■ **EXERCISE AIM**
Reproduce verbatim the items running from the line containing "Where should I click to: Open the Fórmulas" through the line containing "(x=203, y=36)", including both of those lines. Copy only these lines.

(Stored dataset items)
★ ★ ★ ★ ★ ★ ★

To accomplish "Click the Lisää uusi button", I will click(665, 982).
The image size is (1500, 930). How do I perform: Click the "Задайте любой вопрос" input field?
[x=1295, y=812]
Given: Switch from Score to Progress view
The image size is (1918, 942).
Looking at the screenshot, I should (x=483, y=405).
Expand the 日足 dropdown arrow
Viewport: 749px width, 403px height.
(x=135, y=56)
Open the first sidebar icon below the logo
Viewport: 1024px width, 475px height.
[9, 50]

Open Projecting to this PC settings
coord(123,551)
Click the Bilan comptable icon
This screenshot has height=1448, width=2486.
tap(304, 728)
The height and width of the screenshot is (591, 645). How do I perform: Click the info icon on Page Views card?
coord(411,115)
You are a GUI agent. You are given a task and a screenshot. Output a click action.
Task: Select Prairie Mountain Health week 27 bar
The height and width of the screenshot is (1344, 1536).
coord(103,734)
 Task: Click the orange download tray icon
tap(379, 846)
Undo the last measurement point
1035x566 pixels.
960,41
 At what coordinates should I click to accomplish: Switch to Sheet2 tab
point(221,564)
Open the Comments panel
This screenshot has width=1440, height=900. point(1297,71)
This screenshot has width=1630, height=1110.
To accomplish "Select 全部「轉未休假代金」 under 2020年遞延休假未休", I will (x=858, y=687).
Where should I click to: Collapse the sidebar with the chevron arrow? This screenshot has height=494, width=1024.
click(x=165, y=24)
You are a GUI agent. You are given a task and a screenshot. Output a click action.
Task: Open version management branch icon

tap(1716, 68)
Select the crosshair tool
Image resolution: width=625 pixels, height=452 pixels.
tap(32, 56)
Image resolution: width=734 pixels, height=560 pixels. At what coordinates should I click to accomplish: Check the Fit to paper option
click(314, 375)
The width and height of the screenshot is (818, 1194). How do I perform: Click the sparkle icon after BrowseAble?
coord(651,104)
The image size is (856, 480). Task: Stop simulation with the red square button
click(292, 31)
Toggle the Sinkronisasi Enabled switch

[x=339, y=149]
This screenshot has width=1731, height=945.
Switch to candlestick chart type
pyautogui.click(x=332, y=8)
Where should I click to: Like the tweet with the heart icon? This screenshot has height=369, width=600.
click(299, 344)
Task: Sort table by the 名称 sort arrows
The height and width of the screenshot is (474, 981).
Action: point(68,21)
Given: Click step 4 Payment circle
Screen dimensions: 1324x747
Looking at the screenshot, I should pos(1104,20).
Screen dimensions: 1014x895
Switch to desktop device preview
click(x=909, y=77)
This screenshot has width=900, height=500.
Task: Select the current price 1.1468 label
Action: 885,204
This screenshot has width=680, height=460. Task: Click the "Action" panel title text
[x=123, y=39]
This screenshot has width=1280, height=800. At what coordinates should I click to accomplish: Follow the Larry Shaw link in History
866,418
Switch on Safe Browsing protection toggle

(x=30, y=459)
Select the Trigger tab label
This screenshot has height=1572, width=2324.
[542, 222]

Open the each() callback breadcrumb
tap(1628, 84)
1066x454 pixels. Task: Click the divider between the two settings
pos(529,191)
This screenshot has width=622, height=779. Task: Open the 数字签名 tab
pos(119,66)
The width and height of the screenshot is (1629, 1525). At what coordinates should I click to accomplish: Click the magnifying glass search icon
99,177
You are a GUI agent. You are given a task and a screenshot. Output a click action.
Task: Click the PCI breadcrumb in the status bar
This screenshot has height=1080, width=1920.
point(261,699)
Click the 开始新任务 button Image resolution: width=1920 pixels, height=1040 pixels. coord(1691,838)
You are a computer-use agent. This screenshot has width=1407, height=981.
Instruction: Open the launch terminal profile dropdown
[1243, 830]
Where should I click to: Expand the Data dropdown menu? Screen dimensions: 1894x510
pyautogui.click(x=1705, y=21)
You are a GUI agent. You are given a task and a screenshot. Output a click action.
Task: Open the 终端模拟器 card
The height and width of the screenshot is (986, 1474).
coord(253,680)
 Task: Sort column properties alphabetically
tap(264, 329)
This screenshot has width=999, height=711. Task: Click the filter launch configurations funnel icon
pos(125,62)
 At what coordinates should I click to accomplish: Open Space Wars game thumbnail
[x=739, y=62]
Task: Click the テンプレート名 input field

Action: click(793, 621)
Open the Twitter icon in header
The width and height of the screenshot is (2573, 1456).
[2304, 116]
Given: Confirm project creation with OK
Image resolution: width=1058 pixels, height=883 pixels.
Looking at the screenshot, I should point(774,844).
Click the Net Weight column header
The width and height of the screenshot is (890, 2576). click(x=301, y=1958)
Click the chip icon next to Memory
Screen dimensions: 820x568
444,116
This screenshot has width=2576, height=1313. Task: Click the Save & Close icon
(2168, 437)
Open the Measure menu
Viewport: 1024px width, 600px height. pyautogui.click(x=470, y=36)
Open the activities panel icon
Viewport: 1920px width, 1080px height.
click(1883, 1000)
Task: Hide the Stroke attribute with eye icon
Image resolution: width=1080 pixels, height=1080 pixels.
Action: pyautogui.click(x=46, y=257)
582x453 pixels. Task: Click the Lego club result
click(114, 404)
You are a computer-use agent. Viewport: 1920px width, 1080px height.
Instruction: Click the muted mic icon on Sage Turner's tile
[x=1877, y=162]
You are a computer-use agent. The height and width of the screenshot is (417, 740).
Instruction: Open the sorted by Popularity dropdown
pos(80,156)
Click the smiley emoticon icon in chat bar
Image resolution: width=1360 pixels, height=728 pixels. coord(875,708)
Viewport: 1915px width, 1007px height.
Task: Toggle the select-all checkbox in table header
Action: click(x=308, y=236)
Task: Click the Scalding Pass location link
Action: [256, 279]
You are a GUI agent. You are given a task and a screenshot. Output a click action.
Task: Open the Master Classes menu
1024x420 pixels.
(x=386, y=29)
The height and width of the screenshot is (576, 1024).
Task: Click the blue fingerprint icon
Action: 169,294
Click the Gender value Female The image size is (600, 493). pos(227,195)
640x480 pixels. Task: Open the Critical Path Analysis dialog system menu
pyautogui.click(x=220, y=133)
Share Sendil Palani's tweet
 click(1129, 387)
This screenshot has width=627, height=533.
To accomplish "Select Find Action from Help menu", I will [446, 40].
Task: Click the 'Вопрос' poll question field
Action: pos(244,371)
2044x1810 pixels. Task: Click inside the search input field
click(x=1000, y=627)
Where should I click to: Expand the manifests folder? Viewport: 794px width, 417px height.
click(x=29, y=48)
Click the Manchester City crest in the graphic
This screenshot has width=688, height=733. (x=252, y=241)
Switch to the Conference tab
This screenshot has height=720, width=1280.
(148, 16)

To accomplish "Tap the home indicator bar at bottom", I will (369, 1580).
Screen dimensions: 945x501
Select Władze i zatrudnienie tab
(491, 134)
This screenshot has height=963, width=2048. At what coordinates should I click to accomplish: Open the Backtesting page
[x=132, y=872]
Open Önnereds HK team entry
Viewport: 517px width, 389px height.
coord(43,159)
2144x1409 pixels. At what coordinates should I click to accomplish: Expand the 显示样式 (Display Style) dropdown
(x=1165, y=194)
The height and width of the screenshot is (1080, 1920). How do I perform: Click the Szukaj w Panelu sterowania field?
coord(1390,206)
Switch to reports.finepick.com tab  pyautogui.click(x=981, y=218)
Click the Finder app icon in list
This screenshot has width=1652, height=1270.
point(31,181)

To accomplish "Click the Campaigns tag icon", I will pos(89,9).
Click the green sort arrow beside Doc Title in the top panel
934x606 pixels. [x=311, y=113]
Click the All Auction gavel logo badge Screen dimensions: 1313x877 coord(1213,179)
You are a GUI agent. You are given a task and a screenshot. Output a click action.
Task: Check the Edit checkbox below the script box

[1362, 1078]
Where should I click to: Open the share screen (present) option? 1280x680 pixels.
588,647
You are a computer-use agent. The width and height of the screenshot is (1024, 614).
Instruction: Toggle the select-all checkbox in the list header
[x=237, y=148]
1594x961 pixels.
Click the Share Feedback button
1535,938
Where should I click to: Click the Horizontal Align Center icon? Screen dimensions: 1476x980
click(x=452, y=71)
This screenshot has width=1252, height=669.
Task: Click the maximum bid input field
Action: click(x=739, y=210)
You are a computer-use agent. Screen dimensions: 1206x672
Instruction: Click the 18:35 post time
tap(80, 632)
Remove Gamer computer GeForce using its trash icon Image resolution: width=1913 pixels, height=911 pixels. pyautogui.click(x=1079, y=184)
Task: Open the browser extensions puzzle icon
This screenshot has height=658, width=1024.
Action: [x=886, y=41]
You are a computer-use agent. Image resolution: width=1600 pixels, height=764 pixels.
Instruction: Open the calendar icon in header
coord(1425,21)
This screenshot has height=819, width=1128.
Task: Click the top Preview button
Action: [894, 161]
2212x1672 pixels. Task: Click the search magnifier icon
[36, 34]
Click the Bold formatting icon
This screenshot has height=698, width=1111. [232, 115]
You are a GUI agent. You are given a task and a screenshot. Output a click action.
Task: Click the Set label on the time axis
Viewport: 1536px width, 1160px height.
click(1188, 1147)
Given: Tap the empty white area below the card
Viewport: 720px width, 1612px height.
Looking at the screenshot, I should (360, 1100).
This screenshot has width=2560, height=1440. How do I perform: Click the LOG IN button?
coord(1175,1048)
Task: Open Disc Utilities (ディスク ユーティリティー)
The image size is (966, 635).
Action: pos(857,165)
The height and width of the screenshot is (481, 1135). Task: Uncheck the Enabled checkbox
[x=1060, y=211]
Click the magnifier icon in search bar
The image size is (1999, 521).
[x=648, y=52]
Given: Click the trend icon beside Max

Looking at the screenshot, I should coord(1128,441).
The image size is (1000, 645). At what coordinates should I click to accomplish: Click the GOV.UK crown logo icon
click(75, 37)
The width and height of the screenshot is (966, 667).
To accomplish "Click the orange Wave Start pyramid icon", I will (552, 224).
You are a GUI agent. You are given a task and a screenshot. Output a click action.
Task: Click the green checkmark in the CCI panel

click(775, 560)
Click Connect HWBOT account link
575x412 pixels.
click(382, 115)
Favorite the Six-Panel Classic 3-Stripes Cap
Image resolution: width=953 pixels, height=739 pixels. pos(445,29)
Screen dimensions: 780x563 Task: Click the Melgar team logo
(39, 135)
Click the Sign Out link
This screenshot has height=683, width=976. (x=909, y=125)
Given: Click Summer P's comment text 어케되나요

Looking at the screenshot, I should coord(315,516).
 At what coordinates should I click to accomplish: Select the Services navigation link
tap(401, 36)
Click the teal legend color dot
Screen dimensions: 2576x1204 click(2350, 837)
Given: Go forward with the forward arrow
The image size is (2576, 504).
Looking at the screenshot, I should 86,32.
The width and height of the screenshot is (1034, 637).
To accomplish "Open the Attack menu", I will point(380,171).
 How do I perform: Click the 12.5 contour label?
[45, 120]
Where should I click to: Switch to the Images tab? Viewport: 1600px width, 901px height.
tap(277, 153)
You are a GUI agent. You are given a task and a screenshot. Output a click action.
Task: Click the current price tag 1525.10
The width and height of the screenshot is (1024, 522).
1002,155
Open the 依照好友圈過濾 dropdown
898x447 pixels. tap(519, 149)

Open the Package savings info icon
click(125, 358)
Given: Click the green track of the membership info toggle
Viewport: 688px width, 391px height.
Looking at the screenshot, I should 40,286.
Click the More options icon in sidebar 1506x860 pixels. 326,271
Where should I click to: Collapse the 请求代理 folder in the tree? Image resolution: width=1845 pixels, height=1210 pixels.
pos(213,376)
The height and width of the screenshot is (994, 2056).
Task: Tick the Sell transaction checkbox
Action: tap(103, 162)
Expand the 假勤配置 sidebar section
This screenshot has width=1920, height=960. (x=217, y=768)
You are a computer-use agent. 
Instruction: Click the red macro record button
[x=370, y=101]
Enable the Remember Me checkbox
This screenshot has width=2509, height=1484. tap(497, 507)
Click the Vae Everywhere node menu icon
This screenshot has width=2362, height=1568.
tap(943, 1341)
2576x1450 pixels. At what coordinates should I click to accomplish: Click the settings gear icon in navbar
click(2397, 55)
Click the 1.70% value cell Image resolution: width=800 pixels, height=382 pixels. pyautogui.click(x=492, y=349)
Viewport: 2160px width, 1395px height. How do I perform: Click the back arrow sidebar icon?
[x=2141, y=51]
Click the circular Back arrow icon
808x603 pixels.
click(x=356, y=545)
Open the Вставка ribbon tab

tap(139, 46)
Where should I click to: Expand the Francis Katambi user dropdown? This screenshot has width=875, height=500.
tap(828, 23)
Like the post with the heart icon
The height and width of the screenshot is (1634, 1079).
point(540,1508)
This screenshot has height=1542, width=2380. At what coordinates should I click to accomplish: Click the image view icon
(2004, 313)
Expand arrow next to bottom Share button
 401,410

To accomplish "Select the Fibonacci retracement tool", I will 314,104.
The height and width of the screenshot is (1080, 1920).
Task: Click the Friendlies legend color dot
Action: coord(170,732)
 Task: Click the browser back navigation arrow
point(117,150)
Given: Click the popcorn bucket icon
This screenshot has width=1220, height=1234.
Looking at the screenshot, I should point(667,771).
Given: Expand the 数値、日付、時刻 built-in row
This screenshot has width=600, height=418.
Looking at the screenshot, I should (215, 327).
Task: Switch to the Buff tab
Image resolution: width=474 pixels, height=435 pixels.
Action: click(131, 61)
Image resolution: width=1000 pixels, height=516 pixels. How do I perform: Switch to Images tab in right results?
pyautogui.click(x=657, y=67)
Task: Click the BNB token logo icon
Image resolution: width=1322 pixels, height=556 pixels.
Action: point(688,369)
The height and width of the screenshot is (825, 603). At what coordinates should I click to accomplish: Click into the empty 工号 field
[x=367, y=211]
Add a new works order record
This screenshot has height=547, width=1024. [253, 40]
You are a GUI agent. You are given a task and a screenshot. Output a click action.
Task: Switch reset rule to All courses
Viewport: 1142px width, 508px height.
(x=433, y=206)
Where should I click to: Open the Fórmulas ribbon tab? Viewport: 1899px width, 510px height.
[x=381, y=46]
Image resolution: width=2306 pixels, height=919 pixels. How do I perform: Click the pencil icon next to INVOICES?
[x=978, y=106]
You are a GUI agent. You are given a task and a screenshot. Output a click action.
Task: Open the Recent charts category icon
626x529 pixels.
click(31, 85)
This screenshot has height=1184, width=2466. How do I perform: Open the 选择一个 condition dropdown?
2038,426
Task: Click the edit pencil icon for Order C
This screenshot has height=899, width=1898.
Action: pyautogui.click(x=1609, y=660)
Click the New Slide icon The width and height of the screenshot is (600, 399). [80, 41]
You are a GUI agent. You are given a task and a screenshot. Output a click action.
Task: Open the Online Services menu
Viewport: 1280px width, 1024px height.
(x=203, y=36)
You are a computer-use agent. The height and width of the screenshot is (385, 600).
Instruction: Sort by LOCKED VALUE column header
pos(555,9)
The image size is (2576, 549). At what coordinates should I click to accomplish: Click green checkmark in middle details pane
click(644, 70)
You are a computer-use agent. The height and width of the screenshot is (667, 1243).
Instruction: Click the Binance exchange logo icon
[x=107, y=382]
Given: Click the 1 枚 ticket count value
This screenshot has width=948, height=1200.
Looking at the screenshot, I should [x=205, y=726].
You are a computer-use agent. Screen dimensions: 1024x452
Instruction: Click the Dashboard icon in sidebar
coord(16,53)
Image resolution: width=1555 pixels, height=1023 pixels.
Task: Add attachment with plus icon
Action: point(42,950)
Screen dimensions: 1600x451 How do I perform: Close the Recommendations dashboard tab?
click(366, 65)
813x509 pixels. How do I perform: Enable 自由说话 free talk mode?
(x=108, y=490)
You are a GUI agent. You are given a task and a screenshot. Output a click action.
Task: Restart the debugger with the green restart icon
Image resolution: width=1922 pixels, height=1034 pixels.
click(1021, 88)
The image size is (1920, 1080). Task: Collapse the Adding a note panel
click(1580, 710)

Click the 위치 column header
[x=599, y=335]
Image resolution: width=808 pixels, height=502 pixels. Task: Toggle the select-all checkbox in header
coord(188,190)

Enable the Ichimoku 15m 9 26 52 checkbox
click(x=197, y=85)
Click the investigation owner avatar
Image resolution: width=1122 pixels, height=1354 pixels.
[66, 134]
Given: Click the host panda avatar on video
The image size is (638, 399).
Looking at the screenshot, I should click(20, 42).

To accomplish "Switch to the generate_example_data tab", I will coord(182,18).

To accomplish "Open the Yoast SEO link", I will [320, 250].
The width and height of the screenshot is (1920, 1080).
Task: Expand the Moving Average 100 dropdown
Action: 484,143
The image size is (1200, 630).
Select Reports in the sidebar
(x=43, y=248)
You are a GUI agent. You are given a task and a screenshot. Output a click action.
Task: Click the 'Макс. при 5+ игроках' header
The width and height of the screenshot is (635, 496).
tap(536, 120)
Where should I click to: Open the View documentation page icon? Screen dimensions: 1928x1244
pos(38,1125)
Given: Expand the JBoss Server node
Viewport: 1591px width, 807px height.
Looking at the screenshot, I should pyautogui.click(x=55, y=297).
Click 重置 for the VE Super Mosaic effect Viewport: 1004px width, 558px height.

★ ★ ★ ★ ★ ★ ★

■ **SOLUTION FOR THIS PROBLEM**
Where should I click to: Open the Fórmulas ribbon tab? Viewport: 1899px width, 510px height.
[x=381, y=46]
Image resolution: width=2306 pixels, height=919 pixels. How do I perform: Click the pencil icon next to INVOICES?
[x=978, y=106]
You are a GUI agent. You are given a task and a screenshot. Output a click action.
Task: Open the Recent charts category icon
626x529 pixels.
click(31, 85)
This screenshot has height=1184, width=2466. How do I perform: Open the 选择一个 condition dropdown?
2038,426
Task: Click the edit pencil icon for Order C
This screenshot has height=899, width=1898.
Action: pyautogui.click(x=1609, y=660)
Click the New Slide icon The width and height of the screenshot is (600, 399). [80, 41]
You are a GUI agent. You are given a task and a screenshot. Output a click action.
Task: Open the Online Services menu
Viewport: 1280px width, 1024px height.
(x=203, y=36)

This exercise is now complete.